Ultimately, discomfort for MS patients varies in intensity. On days when pain is most severe, changing your routine may provide the greatest relief. Whether it’s declining a social event or using a mobility-assistive device, it’s important to find ways to put your comfort first when experiencing intense pain.
Fatigue
The fatigue MS patients experience goes beyond general tiredness: it is often described as a flu-like feeling of exhaustion or extreme muscle weakness. It occurs in 80% of people with the condition and is therefore among its most common symptoms. Although the condition itself can be the cause, it’s also possibly related conditions, such as sleep disorders, medications, and depression could be culprits behind fatigue.
To determine the best form of treatment for your fatigue, consult with your doctor to pinpoint the reason for your exhaustion. If it’s the condition itself, lifestyle management tactics developed through occupational and physical therapy could make day-to-day tasks more manageable. Scheduling rests and even short naps could help you conserve energy. Also, while it might seem counterintuitive, light physical activity might actually combat energy depletion.
For sleep-related issues, stress management, relaxation training, and sleep regulation techniques may be beneficial. If your fatigue comes on suddenly, occurs regularly, and begins to interfere with responsibilities, consider talking to your doctor about medication options.
Cognitive Issues
Cognitive impairment, including issues with memory, perception, learning, and problem-solving, is reported by nearly 50% of people with MS. Sometimes, it can be difficult to tell whether the symptom is tied to the mental fatigue or “brain fog” the condition causes, or whether the mental glitches are actually a result of the impact MS has on the CNS.
While research on the best methods for treating cognitive impairment in MS is still ongoing, there are some tactics you can implement to work around any mental challenges you may experience. Mood management is a good starting point: if you experience inexplicable mental or emotional shifts, you could be suffering from depression.

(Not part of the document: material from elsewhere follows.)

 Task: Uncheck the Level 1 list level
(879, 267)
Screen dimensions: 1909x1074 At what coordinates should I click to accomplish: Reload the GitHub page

This symptom may be a result of the condition itself, or it could be attributed to medications, in which case you could discuss with your treating physician to see if adjustments to your treatment may be needed.
For some people, brain exercises such as puzzles and memory games help to maintain mental acuity. The brain is a muscle, and working it out regularly is important to facilitating strength. Planning your days in advance is also a good way to minimize any challenges cognitive issues may pose. Schedule important tasks for the times of day when you feel most alert. Finally, don’t hesitate to seek out support from counselors, support groups, or loved ones. Isolation can exacerbate cognitive decline, but socialization can improve or minimize the symptom.